Pour faire avancer ce débat, je propose une nouvelle approche juridique qui a comme ancrage le niveau d'interdépendance choisi par les conjoints.

Derrière le mariage et l'union libre se trouvent plusieurs représentations: d'un côté, plusieurs associent le mariage à l'asservissement de la femme, rappelant l'époque de nos grands-mères qui étaient confinées au foyer.  De l'autre côté, l'union libre est fréquemment présentée comme étant le choix des conjoints modernes, qui ont chacun un travail rémunéré à temps plein et qui se partagent également les tâches et les dépenses reliées au foyer et aux enfants.

Ces deux modèles cachent souvent des réalités beaucoup plus complexes. Comme le rappelle les historiennes, contrairement à la croyance populaire, plusieurs de nos grands-mères accomplissaient chez elles des tâches pour lesquelles elles étaient rémunérées. De la même manière, des chercheurs nous apprennent que les réalités des familles québécoises modernes, tout comme celles de pays comme la Suède, sont loin d'être aussi homogènes que celle dépeintes ci-haut.

Ainsi, certaines femmes, une fois devenues mères, continueront de se consacrer avec la même intensité à leur travail rémunéré, d'autres (la majorité) adapteront leur travail rémunéré (en diminuant leurs heures de travail payées, en refusant des promotions, en changeant d'emploi) ou arrêteront totalement le travail rémunéré pendant un certain nombre d'années.

Nous pouvons constater que le féminisme a largement contribué à ce que nous puissions vivre la maternité (et la paternité) de différentes façons, mais que le travail (parce que c'en est un) consacré à la famille n'a pas disparu et se serait même, selon certains chercheurs, alourdi ou complexifié.

À mon avis, le droit devrait tenir compte de la répartition des rôles (quelle qu'elle soit) comme une entente entre les conjoints par laquelle une tâche peut être accomplie par l'un parce que l'autre se charge du reste du travail. Cette situation ne tient en rien à de la dépendance menant à un besoin de protection. Il s'agit d'une relation d'interdépendance assumée.

Pour reprendre une idée énoncée par la juge Rosalie Abella, de la Cour suprême, il incombe au droit de remplir deux objectifs: soit ne pas imposer une répartition des rôles en fonction du genre, et assurer, dans la mesure du possible, la disparition des inconvénients financiers rattachés aux soins des enfants (ou, plus largement, dirions-nous, à la prise en charge de tâches reliées à la vie commune) plutôt qu'au travail rémunéré. Cette compensation reconnaîtrait à toutes les facettes du travail, une valeur égale.
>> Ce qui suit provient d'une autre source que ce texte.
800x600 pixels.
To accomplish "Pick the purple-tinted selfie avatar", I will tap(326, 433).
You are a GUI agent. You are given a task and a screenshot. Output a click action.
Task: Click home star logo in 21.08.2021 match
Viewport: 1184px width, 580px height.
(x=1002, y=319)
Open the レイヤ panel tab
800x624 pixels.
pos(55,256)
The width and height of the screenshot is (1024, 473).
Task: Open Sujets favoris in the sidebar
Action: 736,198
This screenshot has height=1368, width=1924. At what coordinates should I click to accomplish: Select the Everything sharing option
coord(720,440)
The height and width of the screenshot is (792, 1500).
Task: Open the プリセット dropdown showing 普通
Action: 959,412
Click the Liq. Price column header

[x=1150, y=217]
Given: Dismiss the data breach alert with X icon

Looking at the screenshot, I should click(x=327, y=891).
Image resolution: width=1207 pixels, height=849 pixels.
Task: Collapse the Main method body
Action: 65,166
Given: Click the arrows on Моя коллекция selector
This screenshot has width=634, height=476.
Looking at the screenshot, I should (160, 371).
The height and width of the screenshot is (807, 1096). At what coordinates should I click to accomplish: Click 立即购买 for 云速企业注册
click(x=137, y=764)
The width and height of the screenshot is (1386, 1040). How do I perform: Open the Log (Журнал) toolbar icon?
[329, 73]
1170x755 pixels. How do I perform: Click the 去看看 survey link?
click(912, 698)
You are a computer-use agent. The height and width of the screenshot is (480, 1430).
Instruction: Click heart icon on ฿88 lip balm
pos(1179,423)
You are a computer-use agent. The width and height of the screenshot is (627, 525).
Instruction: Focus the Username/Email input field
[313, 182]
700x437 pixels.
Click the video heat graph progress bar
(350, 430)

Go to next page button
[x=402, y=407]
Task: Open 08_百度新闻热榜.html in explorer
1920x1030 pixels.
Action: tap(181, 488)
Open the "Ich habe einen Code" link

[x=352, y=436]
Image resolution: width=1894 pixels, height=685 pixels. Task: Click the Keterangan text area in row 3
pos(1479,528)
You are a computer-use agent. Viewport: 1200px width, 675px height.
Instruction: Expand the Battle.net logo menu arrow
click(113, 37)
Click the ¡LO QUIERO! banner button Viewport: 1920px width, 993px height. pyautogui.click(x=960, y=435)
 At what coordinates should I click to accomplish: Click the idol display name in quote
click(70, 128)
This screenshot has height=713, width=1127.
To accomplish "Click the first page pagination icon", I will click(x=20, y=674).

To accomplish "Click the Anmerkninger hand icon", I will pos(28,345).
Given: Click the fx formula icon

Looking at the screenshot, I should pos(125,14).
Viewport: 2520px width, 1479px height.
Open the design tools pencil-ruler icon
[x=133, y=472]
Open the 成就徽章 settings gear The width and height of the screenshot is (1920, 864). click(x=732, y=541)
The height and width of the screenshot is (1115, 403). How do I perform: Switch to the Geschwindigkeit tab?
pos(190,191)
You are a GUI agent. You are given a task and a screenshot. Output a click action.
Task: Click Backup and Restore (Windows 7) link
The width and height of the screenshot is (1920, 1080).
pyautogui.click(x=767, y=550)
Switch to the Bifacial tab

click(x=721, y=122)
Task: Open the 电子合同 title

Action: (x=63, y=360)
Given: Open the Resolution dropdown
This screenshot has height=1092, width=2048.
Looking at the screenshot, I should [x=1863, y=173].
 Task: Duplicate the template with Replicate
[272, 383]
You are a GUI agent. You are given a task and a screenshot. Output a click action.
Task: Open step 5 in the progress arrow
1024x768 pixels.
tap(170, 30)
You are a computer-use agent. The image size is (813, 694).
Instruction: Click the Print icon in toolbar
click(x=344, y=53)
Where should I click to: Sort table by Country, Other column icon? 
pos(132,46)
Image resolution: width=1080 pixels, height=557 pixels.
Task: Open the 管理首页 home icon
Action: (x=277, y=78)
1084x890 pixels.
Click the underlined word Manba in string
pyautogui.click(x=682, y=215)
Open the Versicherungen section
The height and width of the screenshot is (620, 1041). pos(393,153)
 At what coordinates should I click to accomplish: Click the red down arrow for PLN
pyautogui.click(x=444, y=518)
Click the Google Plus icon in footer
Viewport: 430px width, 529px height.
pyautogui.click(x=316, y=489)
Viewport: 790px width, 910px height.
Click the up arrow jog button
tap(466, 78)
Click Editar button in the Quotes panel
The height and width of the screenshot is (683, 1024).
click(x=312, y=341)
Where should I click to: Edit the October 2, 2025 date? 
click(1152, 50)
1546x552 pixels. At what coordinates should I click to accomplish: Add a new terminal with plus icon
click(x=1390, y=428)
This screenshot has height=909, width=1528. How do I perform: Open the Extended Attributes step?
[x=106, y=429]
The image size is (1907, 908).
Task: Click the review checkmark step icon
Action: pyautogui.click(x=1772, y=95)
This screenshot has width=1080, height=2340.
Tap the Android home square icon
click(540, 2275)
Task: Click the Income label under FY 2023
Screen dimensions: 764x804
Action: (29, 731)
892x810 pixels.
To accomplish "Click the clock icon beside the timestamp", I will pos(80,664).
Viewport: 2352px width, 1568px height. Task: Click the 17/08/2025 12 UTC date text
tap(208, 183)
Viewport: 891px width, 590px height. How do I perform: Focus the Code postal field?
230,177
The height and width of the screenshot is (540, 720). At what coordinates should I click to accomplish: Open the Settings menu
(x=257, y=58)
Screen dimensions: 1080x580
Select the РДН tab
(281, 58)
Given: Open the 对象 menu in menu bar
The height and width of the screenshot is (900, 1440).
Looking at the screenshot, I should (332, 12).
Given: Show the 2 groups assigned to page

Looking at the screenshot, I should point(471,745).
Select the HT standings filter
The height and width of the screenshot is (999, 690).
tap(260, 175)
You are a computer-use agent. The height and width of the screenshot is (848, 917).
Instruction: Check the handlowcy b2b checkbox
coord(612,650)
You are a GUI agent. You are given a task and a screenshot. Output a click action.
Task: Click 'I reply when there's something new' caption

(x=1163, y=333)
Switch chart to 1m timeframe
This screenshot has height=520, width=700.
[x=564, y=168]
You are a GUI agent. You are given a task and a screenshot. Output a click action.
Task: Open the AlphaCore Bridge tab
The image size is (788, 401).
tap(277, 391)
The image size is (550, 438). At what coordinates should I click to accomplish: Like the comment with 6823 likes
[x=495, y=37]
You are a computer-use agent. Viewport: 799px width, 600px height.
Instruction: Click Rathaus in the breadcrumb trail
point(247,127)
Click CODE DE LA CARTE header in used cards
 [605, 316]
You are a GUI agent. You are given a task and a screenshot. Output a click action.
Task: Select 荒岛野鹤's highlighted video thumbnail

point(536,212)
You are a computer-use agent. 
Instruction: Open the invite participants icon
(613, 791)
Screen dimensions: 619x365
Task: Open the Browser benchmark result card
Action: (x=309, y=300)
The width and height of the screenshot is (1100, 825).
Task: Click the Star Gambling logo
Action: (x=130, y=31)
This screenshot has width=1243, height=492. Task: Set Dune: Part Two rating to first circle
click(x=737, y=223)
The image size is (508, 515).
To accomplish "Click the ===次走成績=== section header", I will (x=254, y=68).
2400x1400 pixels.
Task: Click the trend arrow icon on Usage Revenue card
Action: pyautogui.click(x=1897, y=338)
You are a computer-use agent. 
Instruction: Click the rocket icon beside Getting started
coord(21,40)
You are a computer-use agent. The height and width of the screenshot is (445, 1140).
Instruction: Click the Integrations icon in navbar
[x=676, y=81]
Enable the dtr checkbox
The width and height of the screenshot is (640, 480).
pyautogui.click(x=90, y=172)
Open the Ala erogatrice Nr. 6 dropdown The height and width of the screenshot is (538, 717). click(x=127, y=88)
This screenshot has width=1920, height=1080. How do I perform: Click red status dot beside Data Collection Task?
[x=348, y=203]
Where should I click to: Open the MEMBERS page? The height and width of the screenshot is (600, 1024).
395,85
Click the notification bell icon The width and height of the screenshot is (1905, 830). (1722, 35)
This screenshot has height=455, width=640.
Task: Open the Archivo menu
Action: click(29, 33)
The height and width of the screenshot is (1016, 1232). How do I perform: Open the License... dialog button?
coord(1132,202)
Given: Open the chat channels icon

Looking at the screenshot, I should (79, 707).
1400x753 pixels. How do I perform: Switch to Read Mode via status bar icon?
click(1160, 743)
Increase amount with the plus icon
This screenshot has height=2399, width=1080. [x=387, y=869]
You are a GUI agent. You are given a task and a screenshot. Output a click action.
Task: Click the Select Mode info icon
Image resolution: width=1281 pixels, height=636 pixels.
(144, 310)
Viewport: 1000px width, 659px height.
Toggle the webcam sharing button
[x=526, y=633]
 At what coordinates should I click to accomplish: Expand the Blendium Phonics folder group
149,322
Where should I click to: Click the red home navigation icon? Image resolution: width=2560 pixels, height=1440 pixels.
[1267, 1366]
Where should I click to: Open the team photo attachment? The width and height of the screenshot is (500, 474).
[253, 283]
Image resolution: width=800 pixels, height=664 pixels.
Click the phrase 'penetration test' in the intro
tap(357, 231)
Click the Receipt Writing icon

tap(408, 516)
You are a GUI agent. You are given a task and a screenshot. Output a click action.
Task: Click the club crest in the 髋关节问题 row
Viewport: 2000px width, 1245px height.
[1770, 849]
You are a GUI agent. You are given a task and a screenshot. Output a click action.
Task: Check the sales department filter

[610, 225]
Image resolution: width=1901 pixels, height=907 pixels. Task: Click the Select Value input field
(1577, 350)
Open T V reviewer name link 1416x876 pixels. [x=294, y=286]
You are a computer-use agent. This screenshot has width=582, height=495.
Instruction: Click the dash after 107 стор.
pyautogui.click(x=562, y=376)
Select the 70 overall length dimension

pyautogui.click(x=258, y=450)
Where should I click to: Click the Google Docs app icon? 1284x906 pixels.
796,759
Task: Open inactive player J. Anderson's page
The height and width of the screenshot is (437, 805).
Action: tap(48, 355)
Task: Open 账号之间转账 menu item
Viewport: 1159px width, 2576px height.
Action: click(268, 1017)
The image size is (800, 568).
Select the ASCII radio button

Nous avons un besoin important d'études pour comprendre comment s'effectue le partage des tâches en 2013, le sens que les conjoints y donnent et les conséquences économiques de celui-ci pendant et après la relation.

Si les recherches révèlent que plusieurs femmes (et hommes) semblent prioriser cet aspect de leur vie et en font ainsi bénéficier leur conjoint(e) et que d'autres, mariés ou pas, optent pour un partage égal de toutes les tâches ou simplement ne veulent pas lier leur vie à celle de leur conjoint avec la même intensité, le droit pourrait alors encadrer ces réalités en créant deux régimes distincts, indépendamment du statut des conjoints : l'un pourrait être fondé sur une interdépendance plus intense (qui pourrait être présumée pour les couples avec enfants), mais dont il serait néanmoins possible de s'extraire. Ce régime pourrait comprendre des obligations alimentaires de type compensatoire et un partage des actifs familiaux. L'autre régime n'imposerait pas ces mêmes obligations.

Saisissons l'occasion et osons imaginer un nouveau droit qui réconcilierait clairement interdépendance, égalité et autonomie.